In 2025, Marchal launched the Salivary Foundation, aiming to support the development, research, and training of minimally invasive endoscopic techniques worldwide.

== Publications, memberships and editorial work ==
Marchal has authored numerous scientific papers, book chapters and books, including the 2005 "Sialendoscopy: The Endoscopic Approach to Salivary Gland Ductal Pathologies" which describes the history of sialendoscopy and sialendoscopes, the instruments and the technique.
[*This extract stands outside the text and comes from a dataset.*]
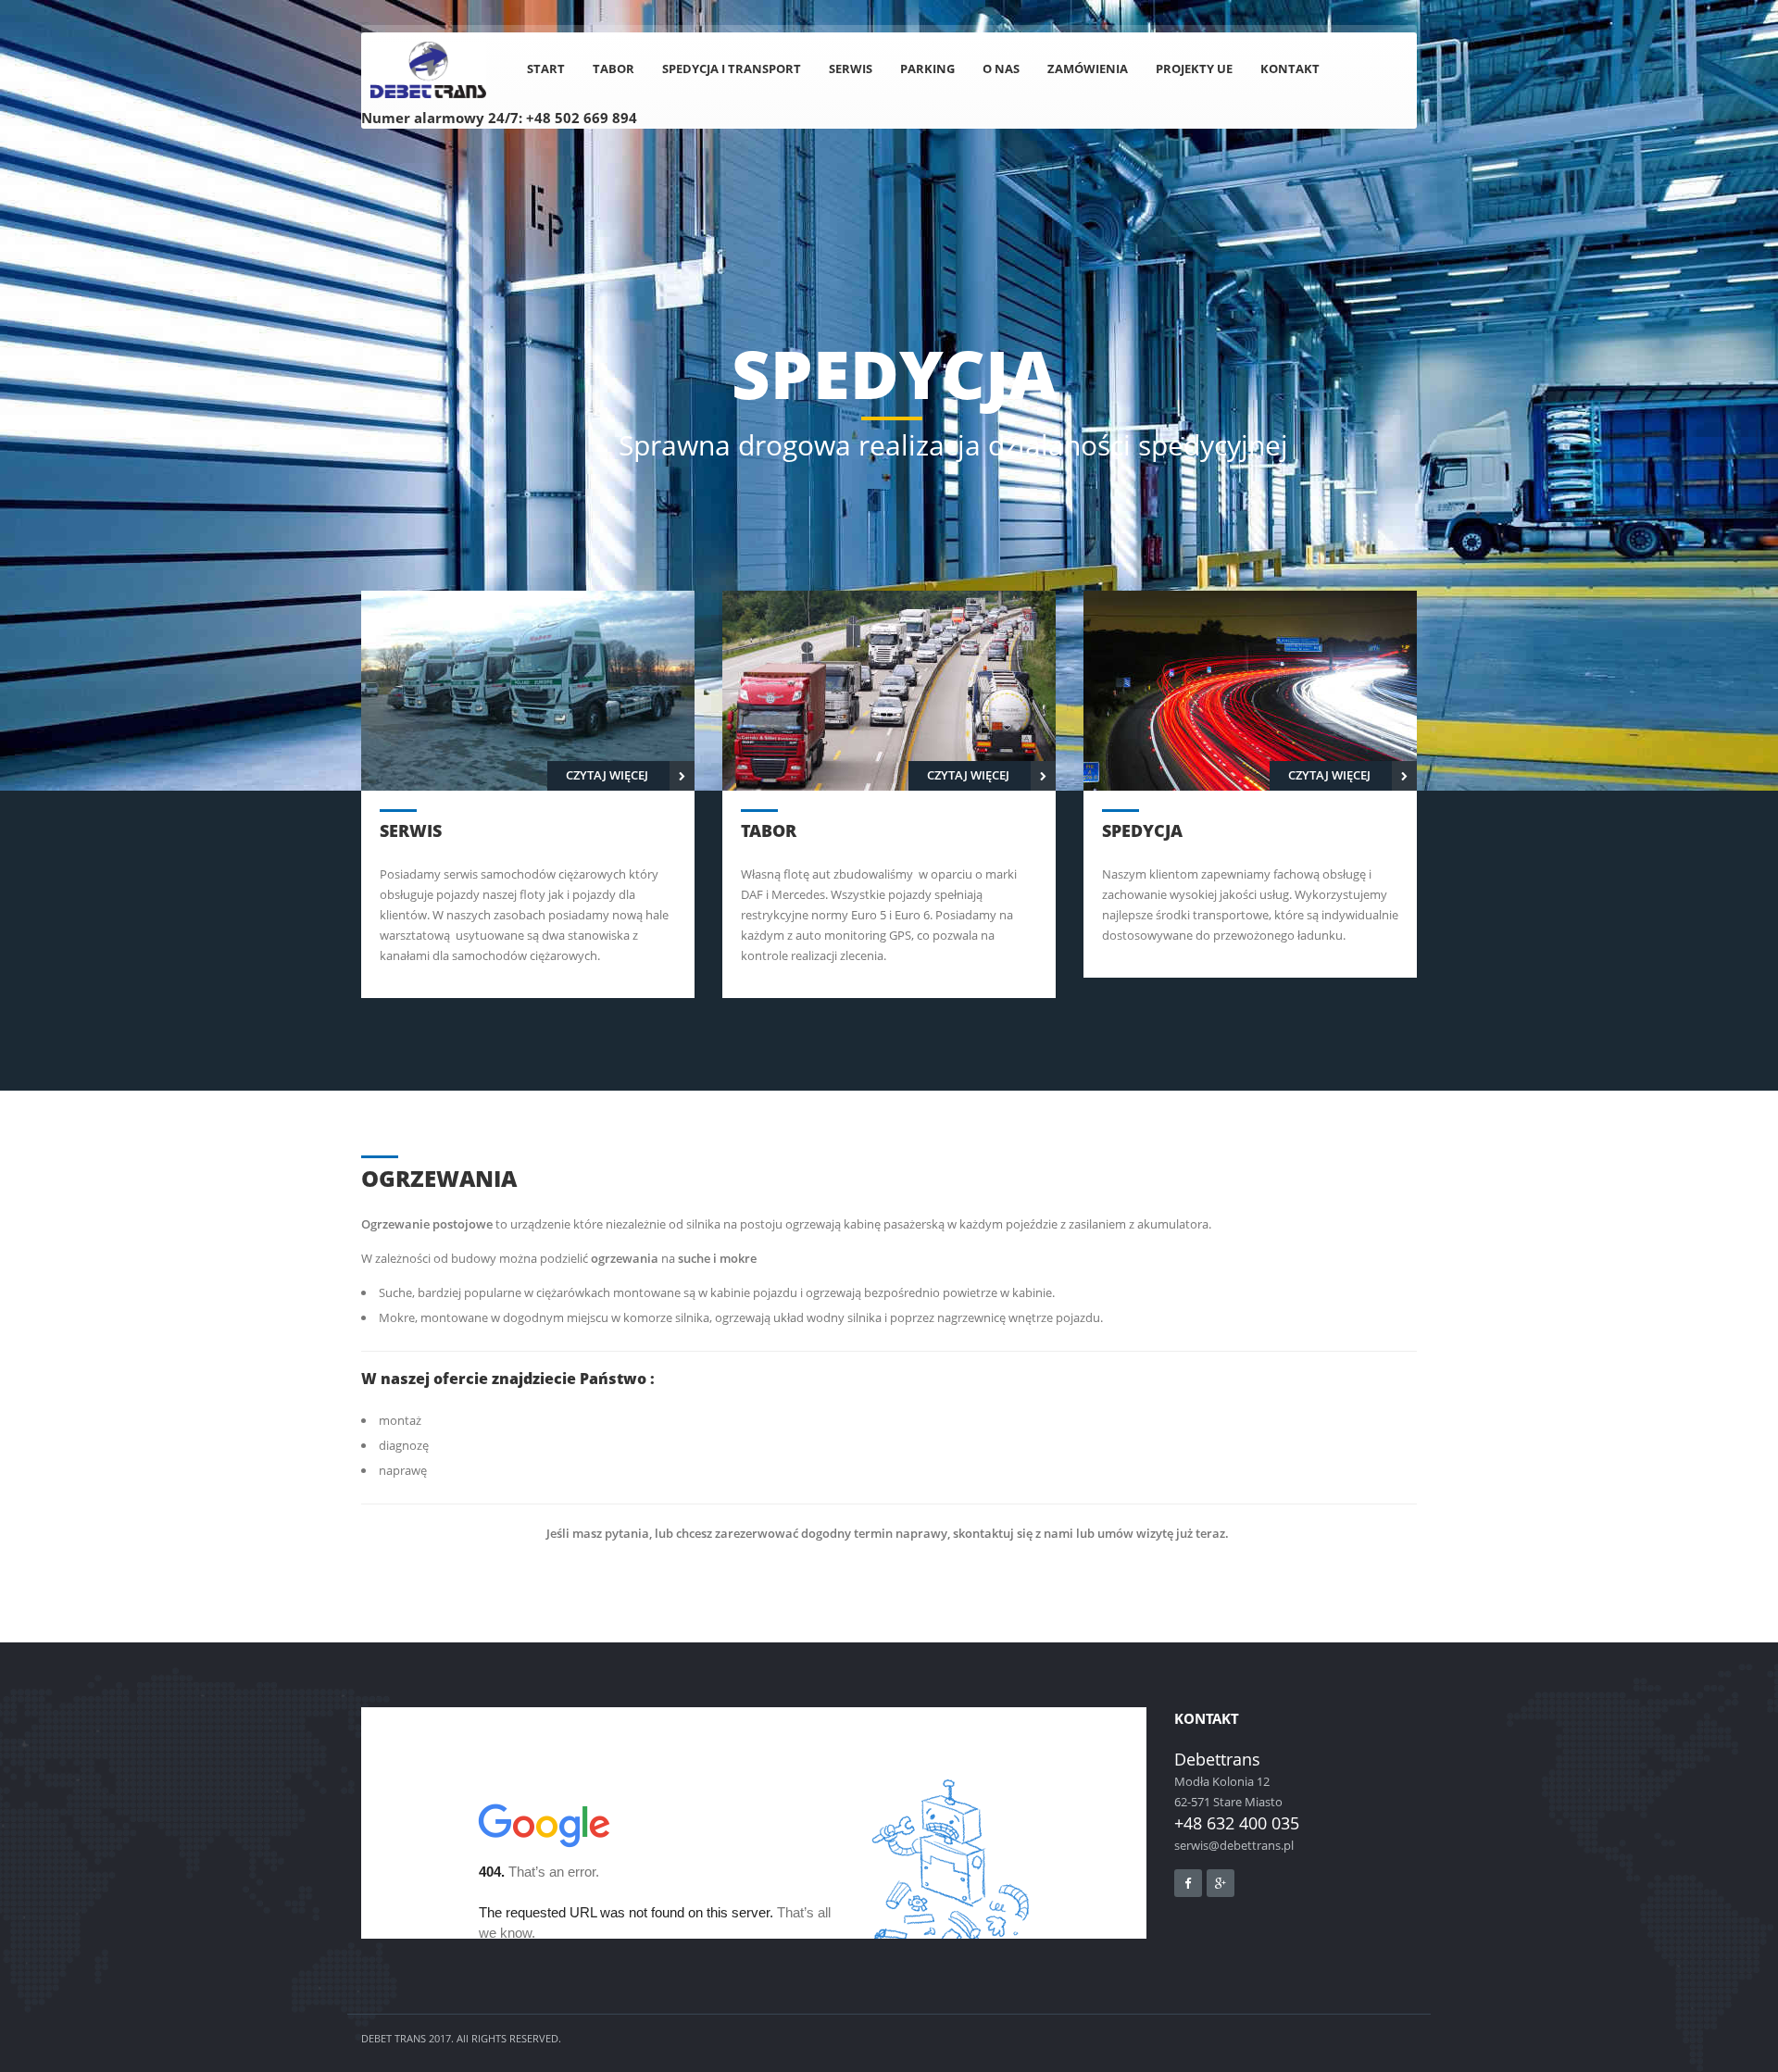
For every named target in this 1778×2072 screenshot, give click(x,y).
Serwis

In 2015, under the direction of Marchal, 154 experts from 40 countries across all continents wrote the reference book on Sialendoscopy, "Sialendoscopy: The Hands-on Book," which serves as a guide to the technique.

Marchal has served on multiple editorial boards of several international ORL-HNS journals for over 20 years and is currently Senior Deputy Editor of the Facial Plastic Surgery Journal.

His research covers various aspects of sialendoscopy, including its interactions with radiology, immunology, pediatrics, thyroid surgery, and nuclear medicine. This has fostered increased interest in multidisciplinary collaboration and has enhanced visibility in the field of salivary disorders. according to Scopus, his publications have been cited more than 3'100 times.

== Community activity ==

Marchal has been serving as the Swiss representative for the European Union of Medical Specialist (ORL-HNS group) for 25 years, where he successfully advocated for the inclusion of sialendoscopy in the European logbook, the adoption of the European Board Exam (EBE) in Otorhinolaryngology – Head and Neck Surgery and the introduction of the facial plastic surgery curriculum in the head and neck surgery program.

He served for 15 years on the Board of Directors of the Clinique Générale Beaulieu and for 20 years on the Board of the Société Médicale Beaulieu (SMB) Foundation, where he also held the position of President.